How to debug nan in loss issue?

lev · June 19, 2020, 3:06pm

Hi all,
I am not posting the actual code since it is a lot and cannot be reduced that easy to the problem. But essentially I am having

output = net(input) which is a batchsize x 1 tensor.
I calculate the mean of output over the batchsize and my loss function is

loss = (mean - 10).pow(2).

So I am trying to have a mean of my network output = 10. First 2 iterations the loss goes down, in the third iteration it suddenly goes up to a million and then nan.

How can I debug such an issue (the definition of the loss was a simplification)?

Atul_Kumar · June 19, 2020, 7:33pm

I think problem is with your loss function. You should formulate it differently and add more constraint otherwise gradient gonna explode. or try abs(mean-10)

lev · June 22, 2020, 6:21am

But why? What is the problem with it? (Btw. I did the same in TensorFlow, at least I hope it is the same, and received no error)

lfolle · June 22, 2020, 7:58am

The problem might be, that your loss has no upper bound. So in case your mean has high value, the resulting loss will be extremely large and possibly resulting in an Nan.

You might be able to alleviate this by limiting the loss.
Either by clipping the loss to a maximum value or by limiting the range of the mean values by using a sigmoid prior to entering the loss calculation.

lev · June 22, 2020, 8:48am

You are right, the loss is suddenly growing.
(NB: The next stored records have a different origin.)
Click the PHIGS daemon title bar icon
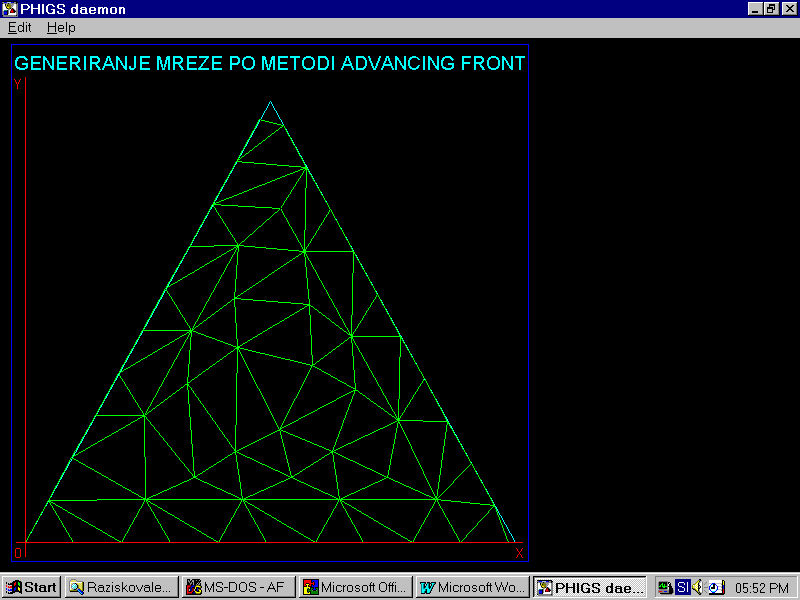This screenshot has width=800, height=600. pos(9,9)
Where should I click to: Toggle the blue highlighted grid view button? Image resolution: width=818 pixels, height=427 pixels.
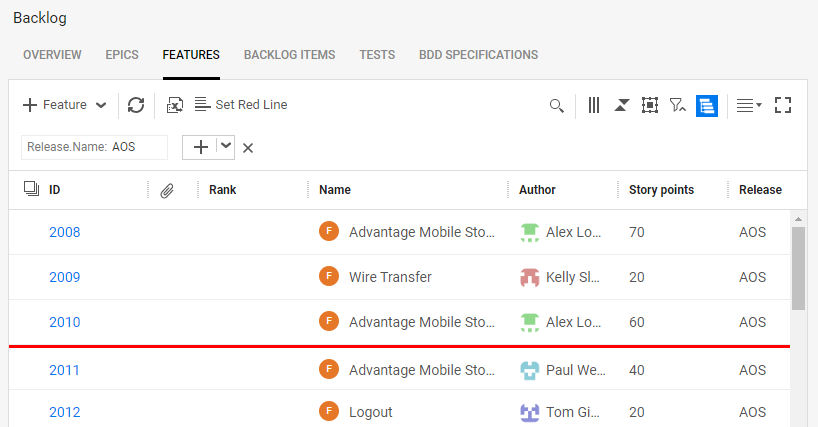coord(707,105)
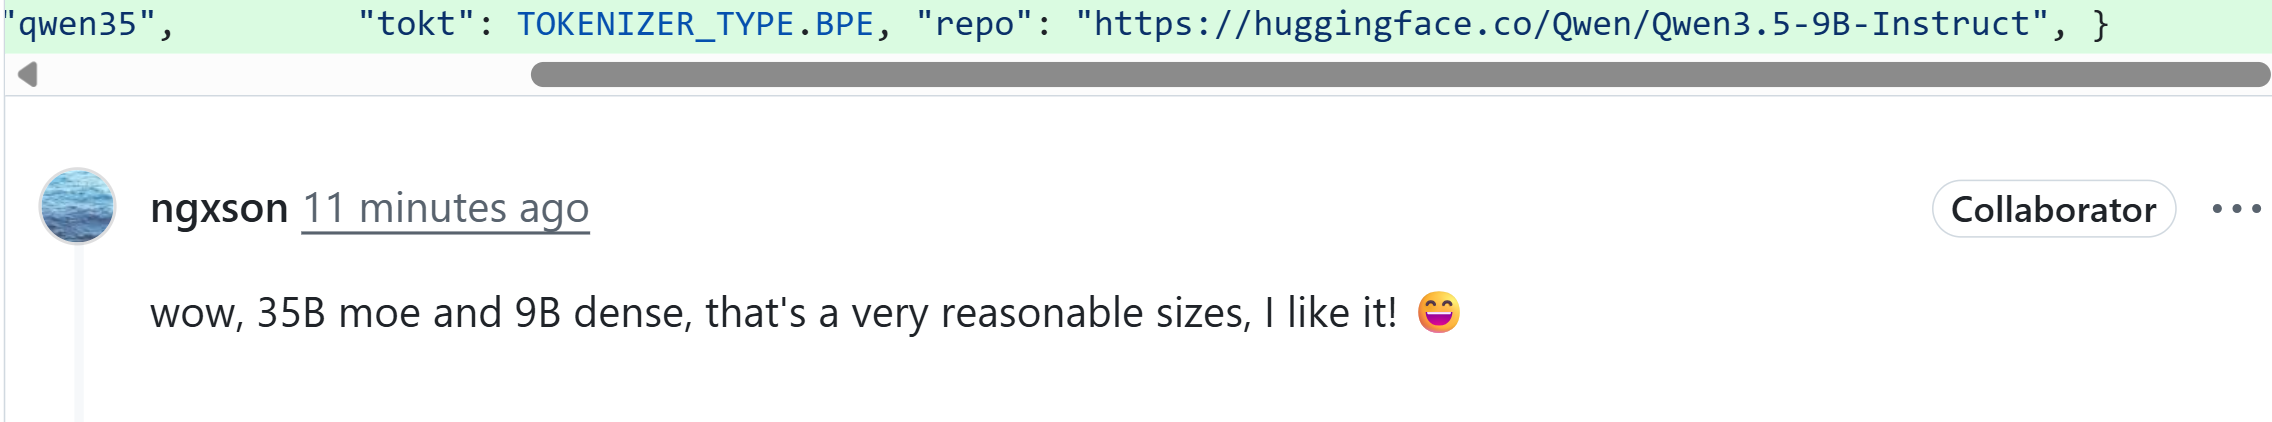Image resolution: width=2272 pixels, height=422 pixels.
Task: Click the TOKENIZER_TYPE identifier in the code
Action: pyautogui.click(x=655, y=24)
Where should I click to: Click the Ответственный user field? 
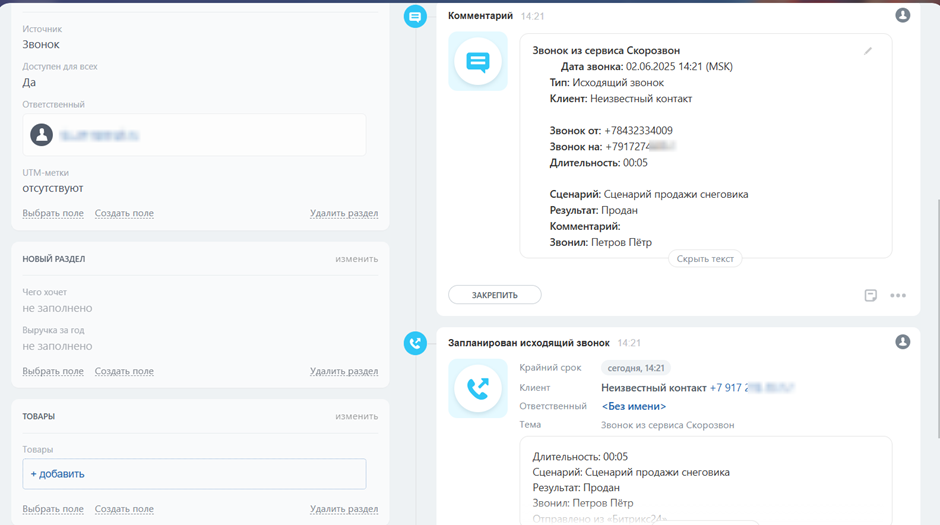[x=194, y=134]
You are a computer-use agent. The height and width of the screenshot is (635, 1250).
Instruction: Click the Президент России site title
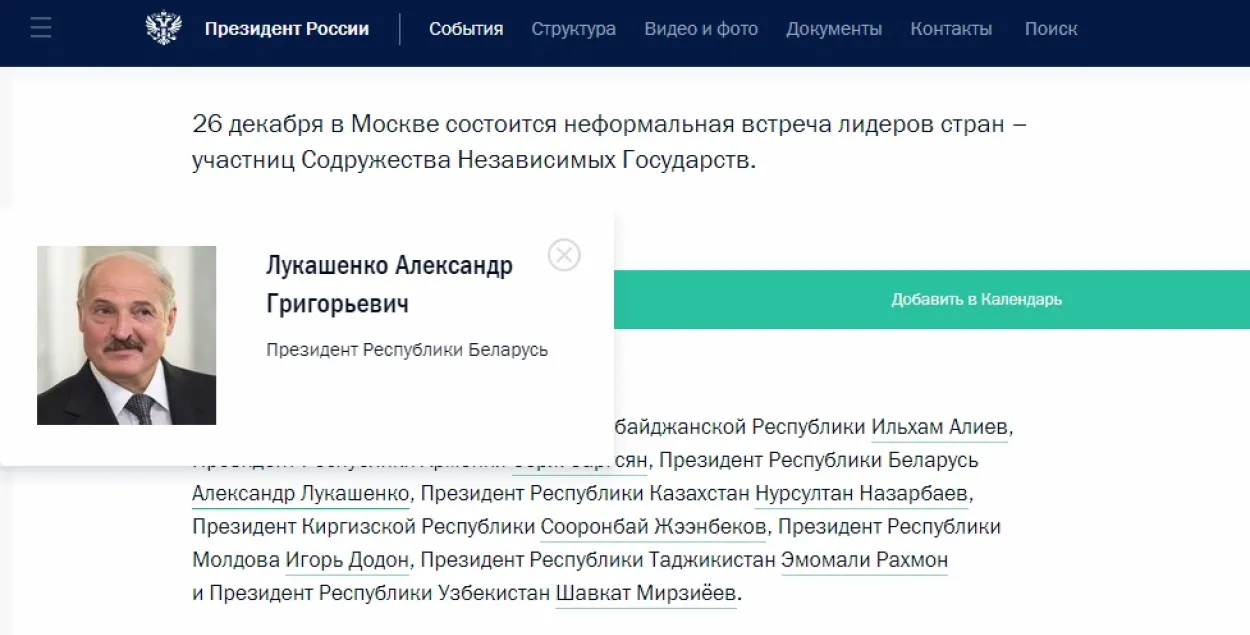pos(286,29)
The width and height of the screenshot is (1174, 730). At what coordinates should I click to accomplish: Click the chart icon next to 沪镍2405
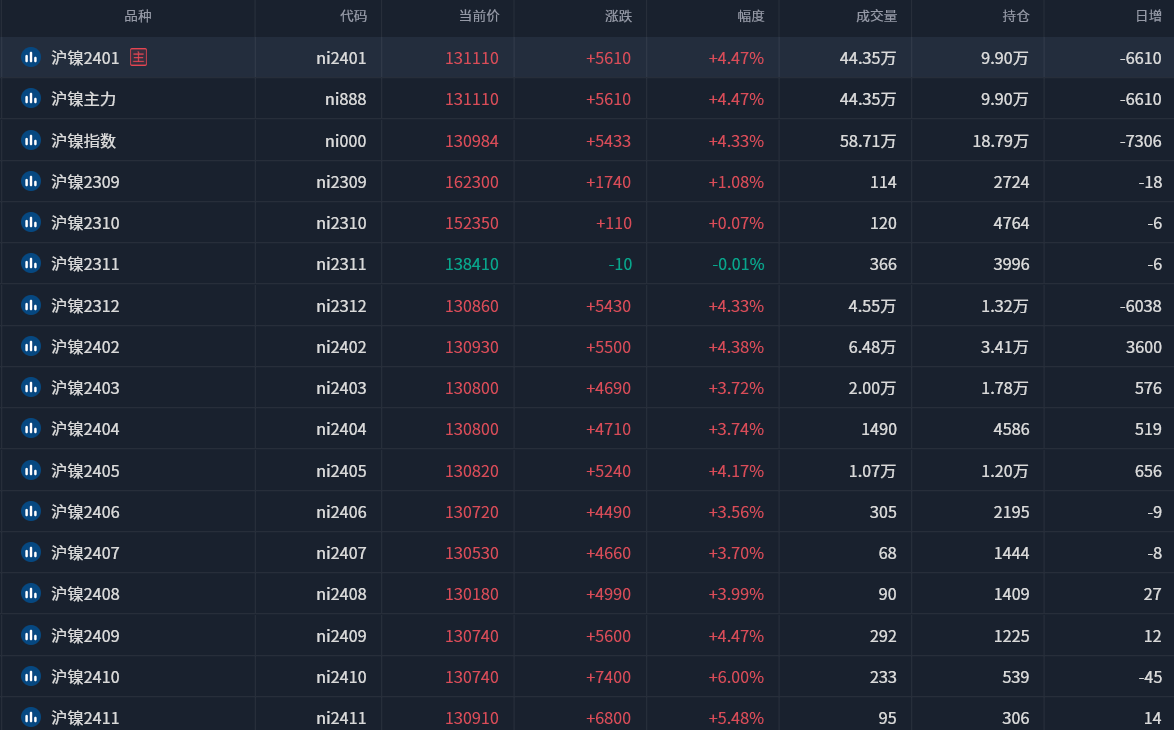click(x=31, y=470)
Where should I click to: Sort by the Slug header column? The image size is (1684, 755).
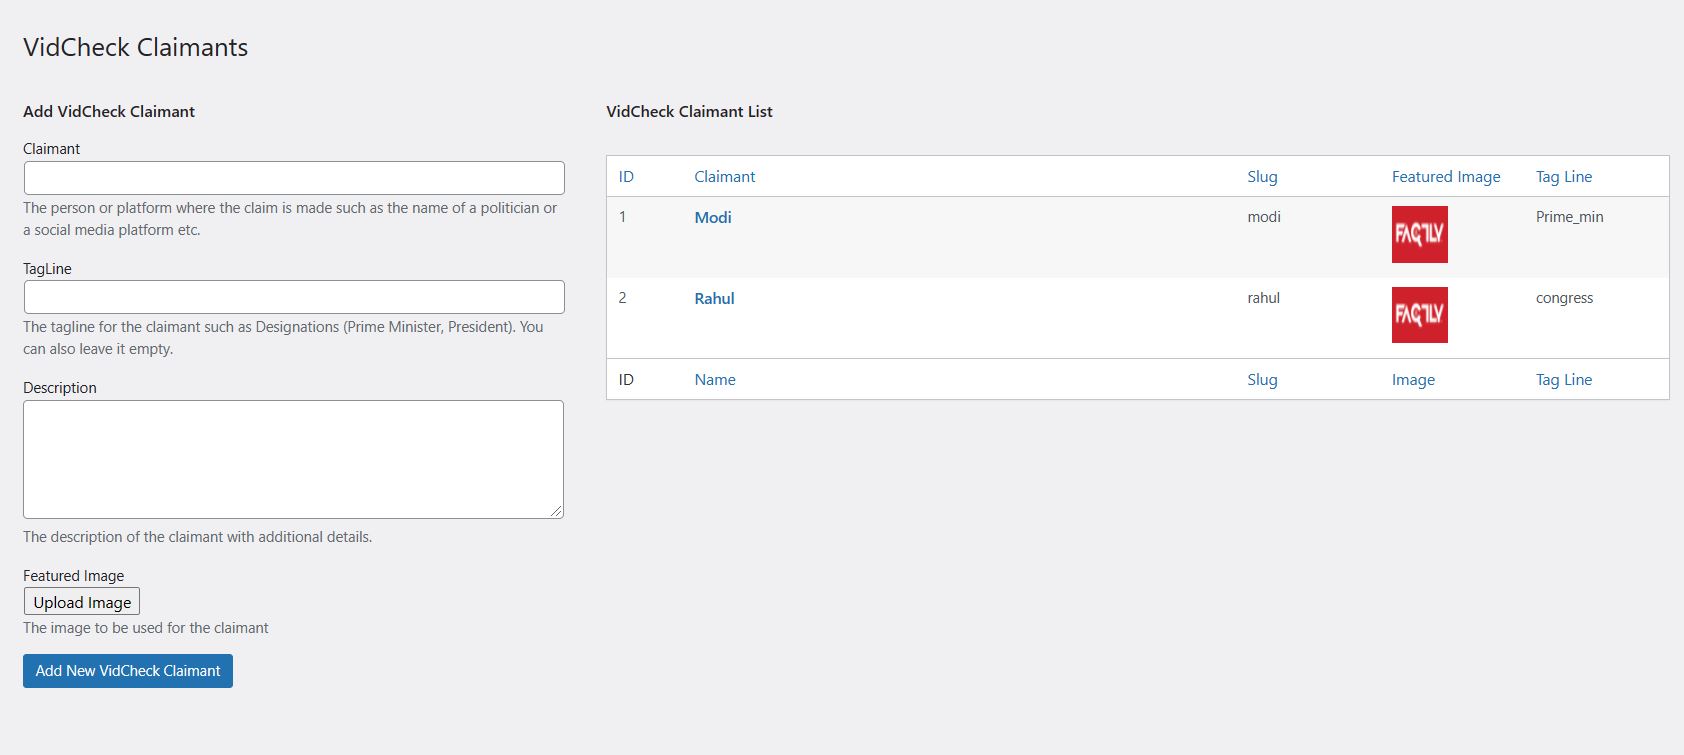tap(1262, 176)
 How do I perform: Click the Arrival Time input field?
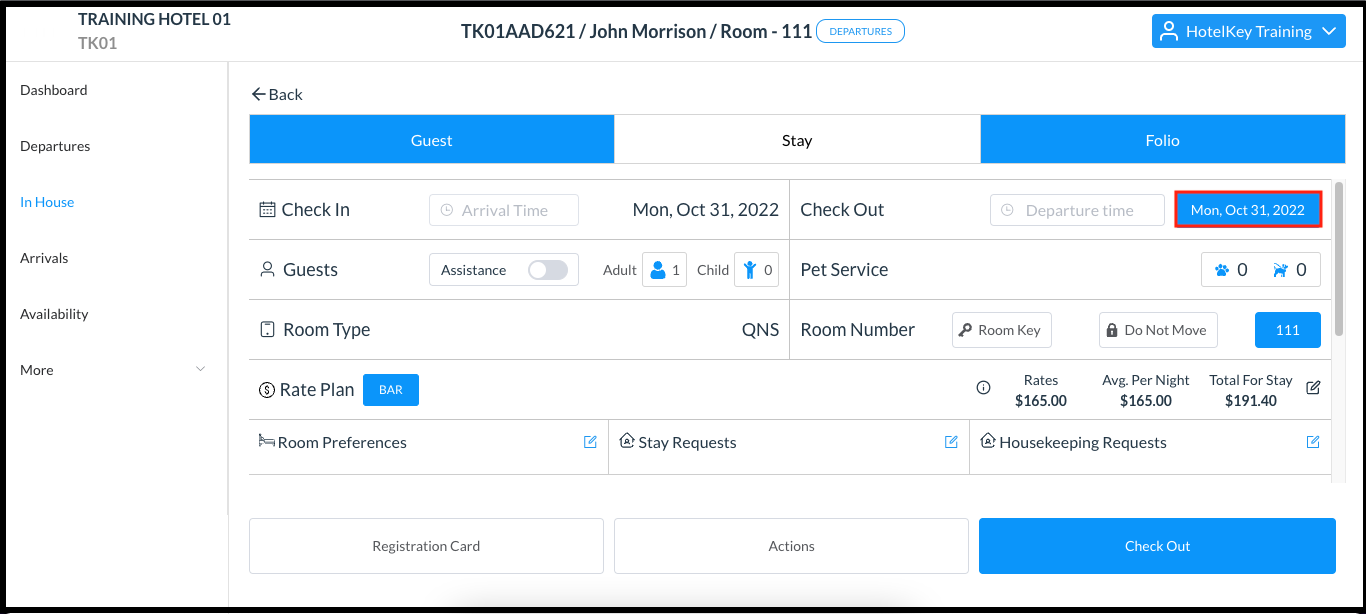(x=504, y=210)
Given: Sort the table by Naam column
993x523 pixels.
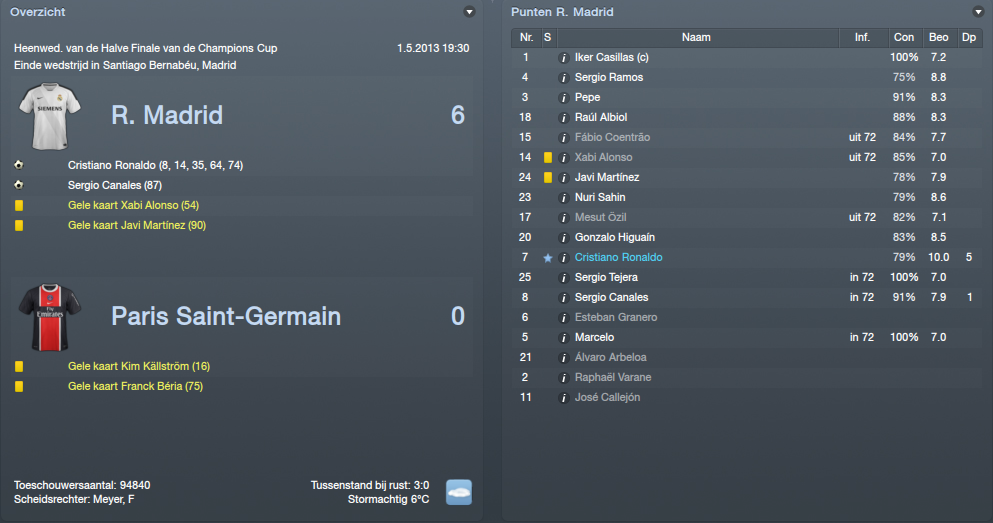Looking at the screenshot, I should 696,38.
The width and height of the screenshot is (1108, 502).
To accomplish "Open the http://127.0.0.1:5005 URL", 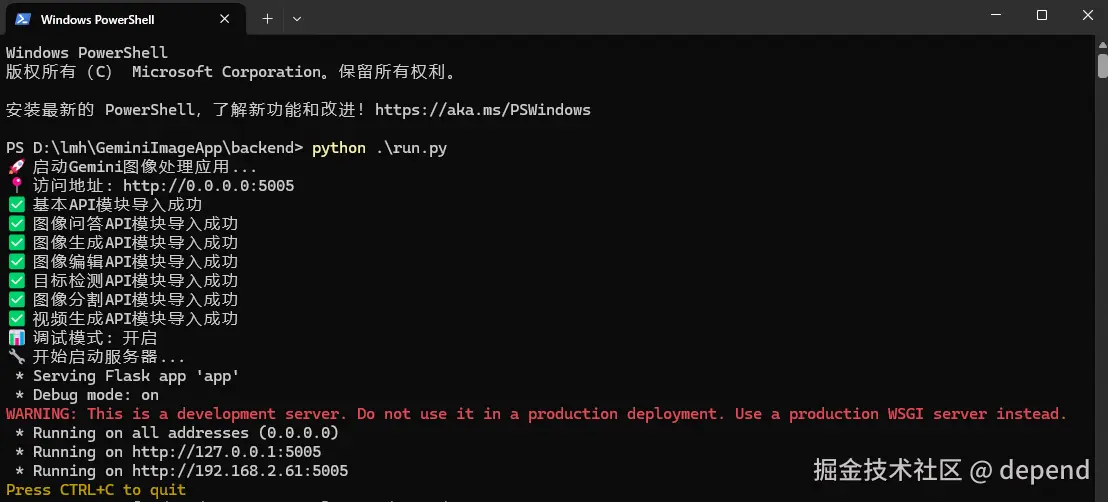I will [226, 452].
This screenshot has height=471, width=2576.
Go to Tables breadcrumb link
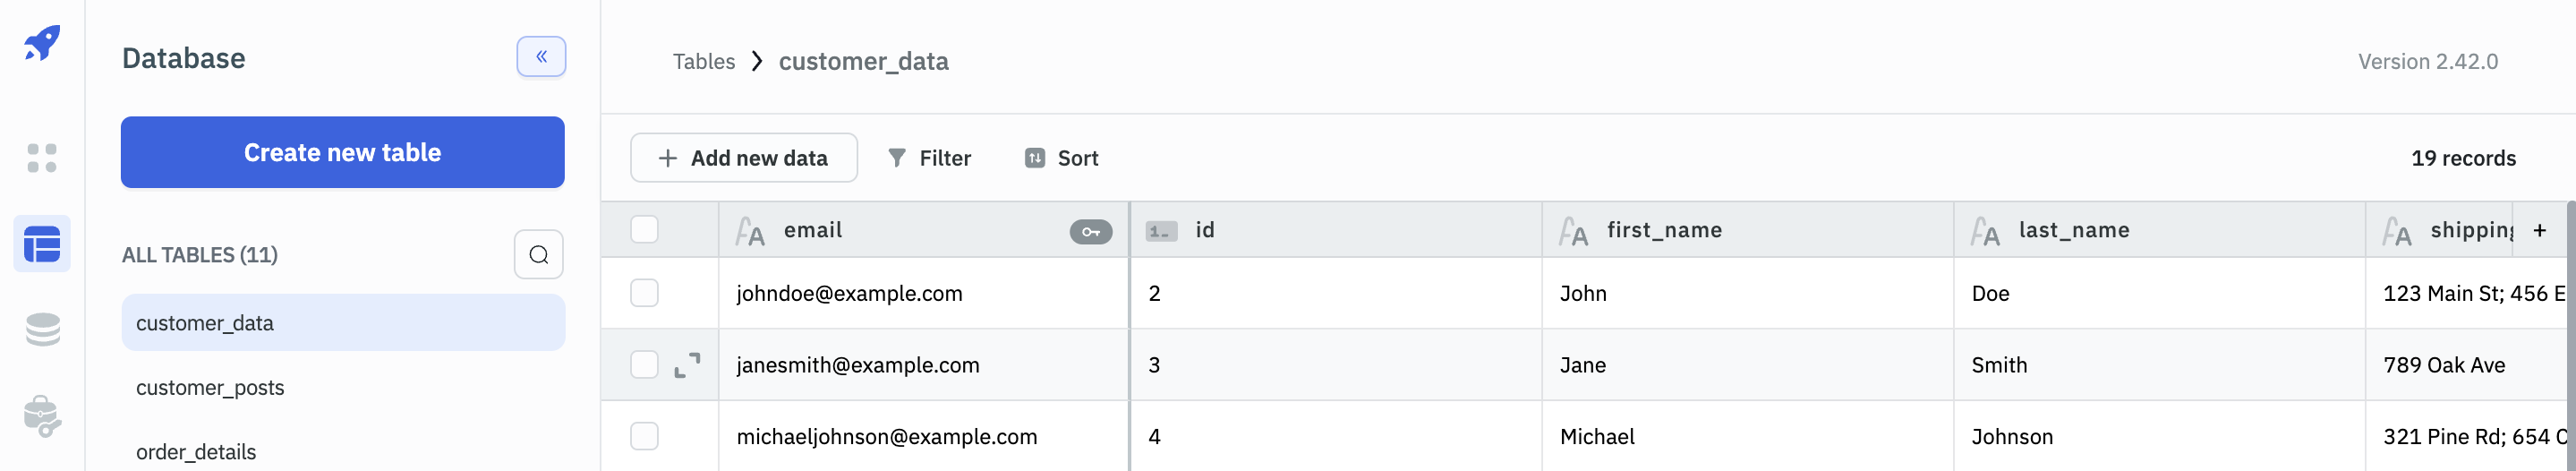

But it starts properly:
The sequence is: 1600, 1550, 1520, 600000, 5e17, nan
I am wondering why it suddenly goes up like that.
If I clip the loss, wont my gradient be 0 and training collapse?
Sigmoid seems an interesting idea, I will try that, thanks.

lfolle · June 22, 2020, 9:17am

Yes you are right, I meant clipping the gradient. This should avoid extreme steps during the optimization.
You might also try to lower your learning rate to see if the current learining rate is to high.

lev · June 22, 2020, 9:49am

With much reduced learning rate it works out but too slow and convergence is not as good as it should be (comparing to TensorFlow version).
Ok I can try clipping the gradient, thanks.
I now tried Sigmoid and the result was that loss went down for many iterations (hundreds) and then again suddendly went up in shortest time (10 iterations) and gave nan again. I am more and more confused.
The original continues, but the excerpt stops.